Data for analysis:
☆ ☆ ☆ ☆ ☆ ☆ ☆
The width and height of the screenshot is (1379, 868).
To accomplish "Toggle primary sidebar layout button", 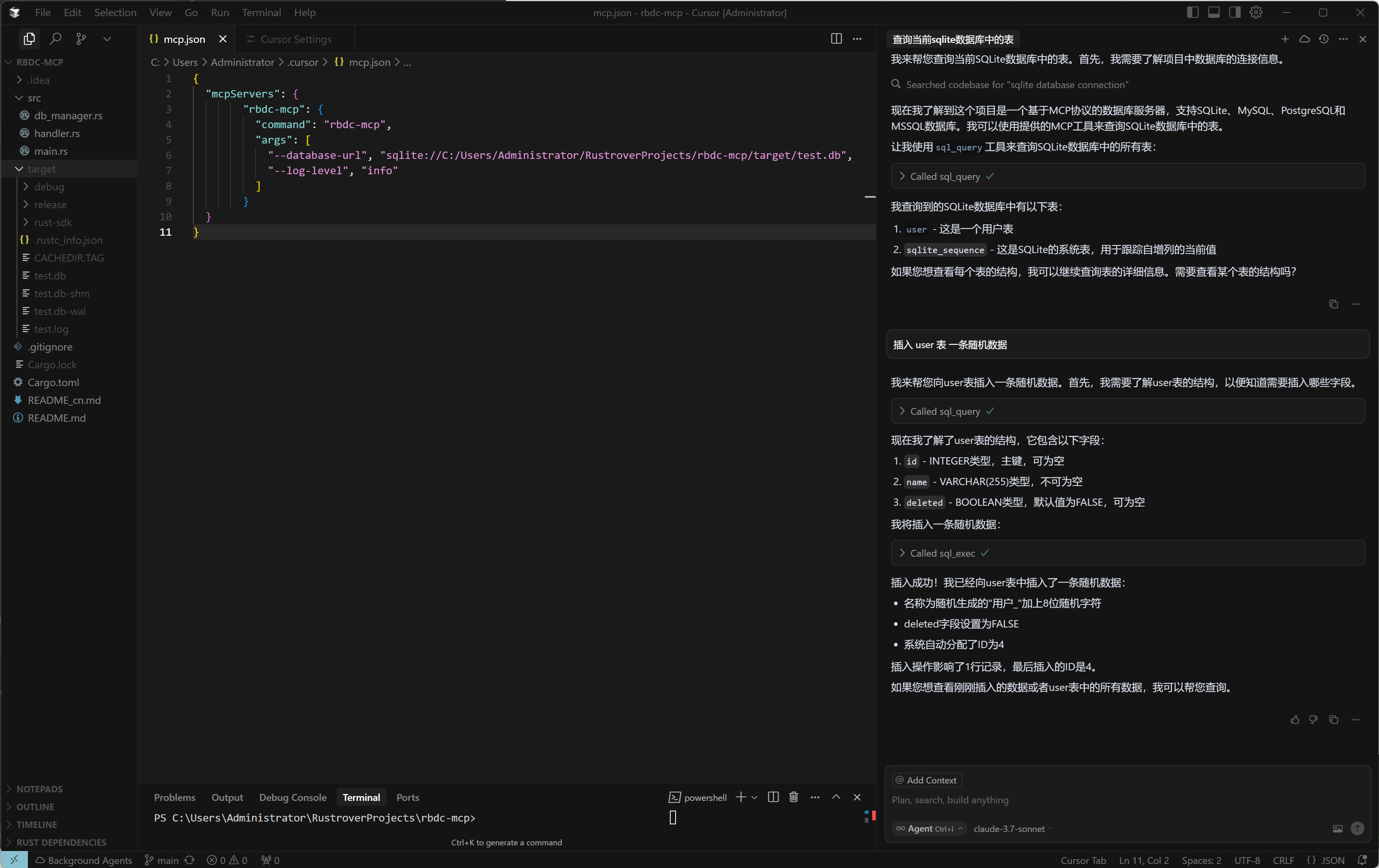I will coord(1192,13).
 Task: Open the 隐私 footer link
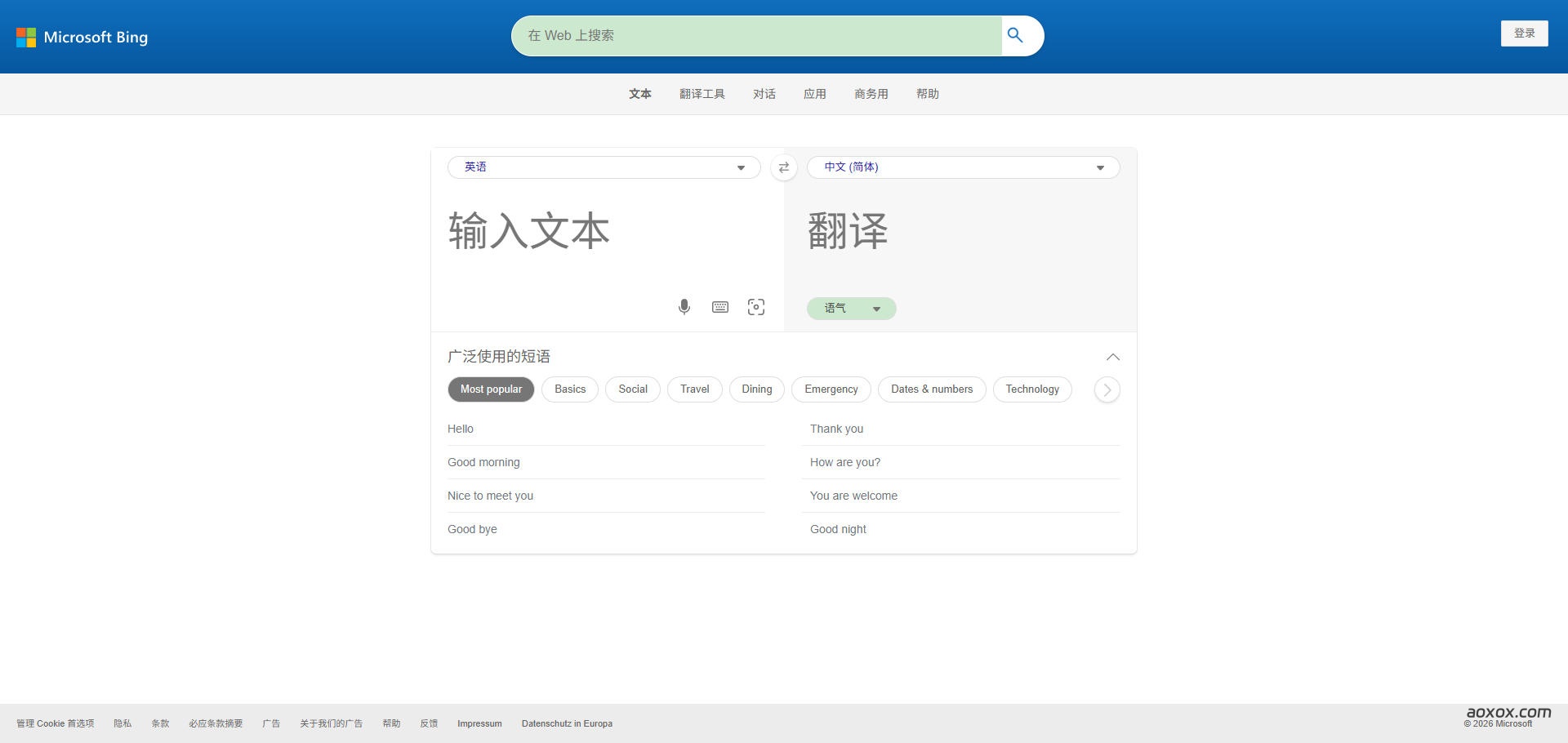click(x=122, y=723)
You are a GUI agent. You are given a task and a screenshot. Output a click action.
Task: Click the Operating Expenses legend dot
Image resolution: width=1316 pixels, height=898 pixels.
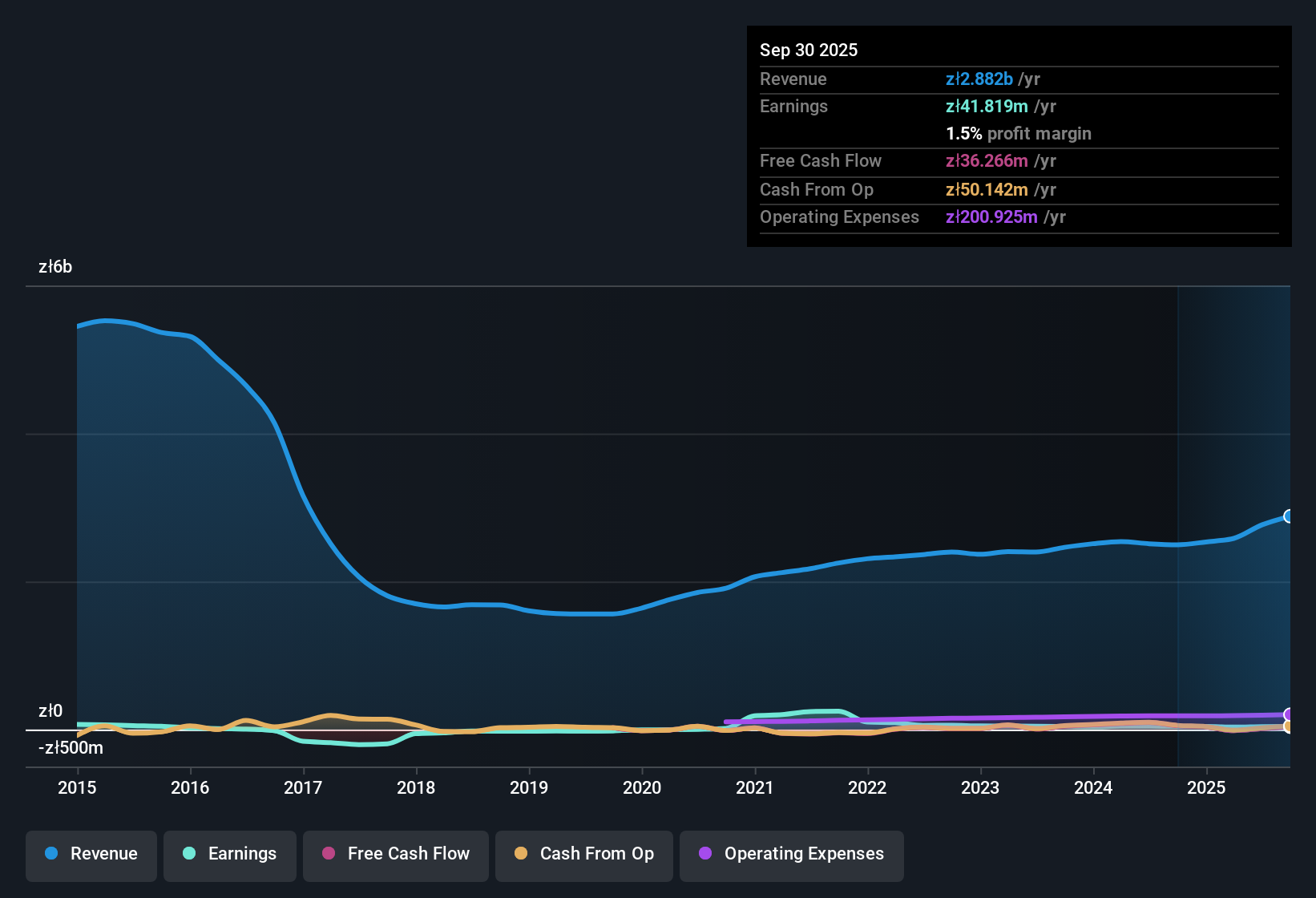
☆ ☆ ☆ ☆ ☆ ☆ ☆
All lines from the one containing "Task: Open the 隐私 footer link" to the end of the entries should appear in the output exactly as written, with no pictures.

Answer to this exercise:
 Task: Open the 隐私 footer link
click(x=122, y=723)
You are a GUI agent. You are given a task and a screenshot. Output a click action.
Task: Click the Operating Expenses legend dot
Image resolution: width=1316 pixels, height=898 pixels.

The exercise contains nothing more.